Prerequisite: BUS 304 with a minimum grade of C-. This course offers an intensive study of the elements associated with the design and operation of companies in manufacturing and service industries and the integration of these elements within the entire corporate strategy, including operations in global markets, designing and controlling the transformation process, and planning for operations. This course also focuses on the quantitative model building approach to problem-solving with extensive use of computer software.
This course examines the financing and investment decisions made by firms’ financial managers. Subjects include financial mathematics, capital budgeting, valuation of financial securities, risk and return, cost of capital, capital structure, dividend policy, and financial analysis and planning.
This course introduces students to subjects in management information systems, including computer hardware and software, databases, information systems development, and the role of information systems in the organization. Three hours of lecture and two hours of laboratory.
This course covers hotel management and operations to include room reservations, housekeeping, front desk management, concierge, sanitation, safety, security, and bell stand.
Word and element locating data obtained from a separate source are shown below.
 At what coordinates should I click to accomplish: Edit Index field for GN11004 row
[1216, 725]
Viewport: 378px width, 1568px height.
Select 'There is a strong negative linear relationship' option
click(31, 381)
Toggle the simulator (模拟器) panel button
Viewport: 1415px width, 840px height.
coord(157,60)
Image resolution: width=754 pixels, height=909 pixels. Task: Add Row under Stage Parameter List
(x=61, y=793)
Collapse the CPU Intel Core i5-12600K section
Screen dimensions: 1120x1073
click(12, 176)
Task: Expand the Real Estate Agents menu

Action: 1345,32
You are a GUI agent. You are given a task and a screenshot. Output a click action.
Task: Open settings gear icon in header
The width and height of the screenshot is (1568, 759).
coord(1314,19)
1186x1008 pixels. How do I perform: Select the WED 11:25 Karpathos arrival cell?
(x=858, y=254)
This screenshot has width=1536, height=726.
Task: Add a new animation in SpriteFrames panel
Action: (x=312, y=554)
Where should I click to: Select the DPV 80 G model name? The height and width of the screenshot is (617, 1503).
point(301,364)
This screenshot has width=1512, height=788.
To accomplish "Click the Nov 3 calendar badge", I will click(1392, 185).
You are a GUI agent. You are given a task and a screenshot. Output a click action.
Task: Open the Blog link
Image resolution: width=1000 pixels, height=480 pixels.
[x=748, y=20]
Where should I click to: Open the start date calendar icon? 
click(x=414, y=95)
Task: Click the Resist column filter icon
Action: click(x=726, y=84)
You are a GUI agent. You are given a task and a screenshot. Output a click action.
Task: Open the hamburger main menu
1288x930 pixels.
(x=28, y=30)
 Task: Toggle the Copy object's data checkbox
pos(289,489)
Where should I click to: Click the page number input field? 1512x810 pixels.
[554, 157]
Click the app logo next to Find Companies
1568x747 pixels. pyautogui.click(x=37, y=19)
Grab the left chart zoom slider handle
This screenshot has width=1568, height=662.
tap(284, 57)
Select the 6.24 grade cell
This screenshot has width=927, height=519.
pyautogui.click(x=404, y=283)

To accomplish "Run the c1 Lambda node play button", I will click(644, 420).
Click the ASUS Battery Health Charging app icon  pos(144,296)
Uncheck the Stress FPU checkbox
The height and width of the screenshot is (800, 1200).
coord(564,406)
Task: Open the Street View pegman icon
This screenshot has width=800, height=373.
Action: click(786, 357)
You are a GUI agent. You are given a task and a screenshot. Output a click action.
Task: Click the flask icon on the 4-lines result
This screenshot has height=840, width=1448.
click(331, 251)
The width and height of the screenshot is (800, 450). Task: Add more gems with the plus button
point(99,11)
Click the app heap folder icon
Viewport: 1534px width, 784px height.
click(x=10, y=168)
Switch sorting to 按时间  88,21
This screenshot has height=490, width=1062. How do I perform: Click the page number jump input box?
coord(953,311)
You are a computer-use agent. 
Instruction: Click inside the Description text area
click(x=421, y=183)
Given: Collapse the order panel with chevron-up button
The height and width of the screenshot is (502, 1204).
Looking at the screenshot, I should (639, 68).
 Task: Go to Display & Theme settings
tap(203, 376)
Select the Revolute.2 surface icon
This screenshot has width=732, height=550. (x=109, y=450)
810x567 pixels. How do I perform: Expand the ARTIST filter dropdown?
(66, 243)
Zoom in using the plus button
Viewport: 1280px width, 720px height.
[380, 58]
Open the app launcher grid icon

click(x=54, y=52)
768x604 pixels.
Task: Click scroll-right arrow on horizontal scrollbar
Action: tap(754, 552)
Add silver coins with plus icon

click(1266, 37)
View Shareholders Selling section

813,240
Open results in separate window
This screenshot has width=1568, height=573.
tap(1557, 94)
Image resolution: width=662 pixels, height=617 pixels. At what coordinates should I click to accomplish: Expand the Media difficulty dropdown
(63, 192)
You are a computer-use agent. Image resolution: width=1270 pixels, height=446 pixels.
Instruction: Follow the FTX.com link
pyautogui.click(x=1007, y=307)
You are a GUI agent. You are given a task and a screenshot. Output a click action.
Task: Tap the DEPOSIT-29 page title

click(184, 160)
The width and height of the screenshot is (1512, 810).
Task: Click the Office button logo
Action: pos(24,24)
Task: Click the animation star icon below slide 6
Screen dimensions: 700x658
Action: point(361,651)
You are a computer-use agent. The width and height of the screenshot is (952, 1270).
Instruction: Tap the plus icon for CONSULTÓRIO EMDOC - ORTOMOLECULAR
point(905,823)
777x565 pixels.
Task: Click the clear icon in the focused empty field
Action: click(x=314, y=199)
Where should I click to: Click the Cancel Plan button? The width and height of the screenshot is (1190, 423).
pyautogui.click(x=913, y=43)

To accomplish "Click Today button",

Other topics of emphasis include revenue management, forecasting, performance measurement, transient versus group displacement, service quality, pricing and inventory management, and ethics.
This course examines restaurant and food service principles to operations of casual and fine dining restaurants with emphasis on cost/volume/profit relationships, forecasting demand and market share, market niche/positioning, sanitation and safety, scheduling, quality management, customer service, technology, and ambience/environment.
This course focuses on planning, developing, and implementing hotel meetings and convention services.
This course covers the organization and administration of attraction-based events, focusing on scheduling, financing, budgeting and revenue distribution, logistics, planning techniques, marketing, contracts, and staging considerations.
This course discusses sales functions and management skills required of hospitality companies, as well as the tactics and techniques used to reach target audiences.
This course examines managerial insights and techniques for understanding, evaluating, and managing hospitality industry financial information, and making sound decisions.
This course covers revenue management in hotel industry, including marketplace intelligence, forecasting, pricing, and revenue optimization techniques.
This course examines problems and issues of strategic planning in hospitality and tourism businesses, including methods, techniques, and models used to identify strategic issues and generate future-oriented action plans to implement change.